# YOUR GOAL
The answer must be the full listing, repeated word for word.

INPUT MATERIAL below:

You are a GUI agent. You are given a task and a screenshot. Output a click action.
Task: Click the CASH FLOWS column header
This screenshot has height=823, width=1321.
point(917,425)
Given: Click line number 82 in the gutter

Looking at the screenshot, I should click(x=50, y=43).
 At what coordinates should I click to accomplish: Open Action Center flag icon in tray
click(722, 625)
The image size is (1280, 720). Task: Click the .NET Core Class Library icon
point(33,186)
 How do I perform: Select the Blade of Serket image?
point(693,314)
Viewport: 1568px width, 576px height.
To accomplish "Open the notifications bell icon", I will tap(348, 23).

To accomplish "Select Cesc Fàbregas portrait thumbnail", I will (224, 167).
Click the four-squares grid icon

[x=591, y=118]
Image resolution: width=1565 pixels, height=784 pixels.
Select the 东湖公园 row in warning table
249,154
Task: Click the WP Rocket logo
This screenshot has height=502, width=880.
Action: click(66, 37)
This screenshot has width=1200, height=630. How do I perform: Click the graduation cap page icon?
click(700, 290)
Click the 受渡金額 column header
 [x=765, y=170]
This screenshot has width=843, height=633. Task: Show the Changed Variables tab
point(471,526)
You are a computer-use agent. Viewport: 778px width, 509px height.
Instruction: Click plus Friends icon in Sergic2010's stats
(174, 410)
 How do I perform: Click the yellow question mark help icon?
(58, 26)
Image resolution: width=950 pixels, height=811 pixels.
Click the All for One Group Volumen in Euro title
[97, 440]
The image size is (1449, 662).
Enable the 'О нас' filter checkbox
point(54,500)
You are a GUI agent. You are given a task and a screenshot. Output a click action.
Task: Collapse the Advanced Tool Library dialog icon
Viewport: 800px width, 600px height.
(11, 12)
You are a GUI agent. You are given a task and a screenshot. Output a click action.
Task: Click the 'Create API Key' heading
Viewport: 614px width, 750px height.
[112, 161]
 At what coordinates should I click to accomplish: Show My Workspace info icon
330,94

End of INPUT MATERIAL.

# YOUR SOLUTION
You are a GUI agent. You are given a task and a screenshot. Output a click action.
Task: Click the CASH FLOWS column header
This screenshot has height=823, width=1321.
point(917,425)
Given: Click line number 82 in the gutter

Looking at the screenshot, I should click(x=50, y=43).
 At what coordinates should I click to accomplish: Open Action Center flag icon in tray
click(722, 625)
The image size is (1280, 720). Task: Click the .NET Core Class Library icon
point(33,186)
 How do I perform: Select the Blade of Serket image?
point(693,314)
Viewport: 1568px width, 576px height.
To accomplish "Open the notifications bell icon", I will tap(348, 23).

To accomplish "Select Cesc Fàbregas portrait thumbnail", I will (224, 167).
Click the four-squares grid icon

[x=591, y=118]
Image resolution: width=1565 pixels, height=784 pixels.
Select the 东湖公园 row in warning table
249,154
Task: Click the WP Rocket logo
This screenshot has height=502, width=880.
Action: click(66, 37)
This screenshot has width=1200, height=630. How do I perform: Click the graduation cap page icon?
click(700, 290)
Click the 受渡金額 column header
 [x=765, y=170]
This screenshot has width=843, height=633. Task: Show the Changed Variables tab
point(471,526)
You are a computer-use agent. Viewport: 778px width, 509px height.
Instruction: Click plus Friends icon in Sergic2010's stats
(174, 410)
 How do I perform: Click the yellow question mark help icon?
(58, 26)
Image resolution: width=950 pixels, height=811 pixels.
Click the All for One Group Volumen in Euro title
[97, 440]
The image size is (1449, 662).
Enable the 'О нас' filter checkbox
point(54,500)
You are a GUI agent. You are given a task and a screenshot. Output a click action.
Task: Collapse the Advanced Tool Library dialog icon
Viewport: 800px width, 600px height.
(11, 12)
You are a GUI agent. You are given a task and a screenshot. Output a click action.
Task: Click the 'Create API Key' heading
Viewport: 614px width, 750px height.
[112, 161]
 At what coordinates should I click to accomplish: Show My Workspace info icon
330,94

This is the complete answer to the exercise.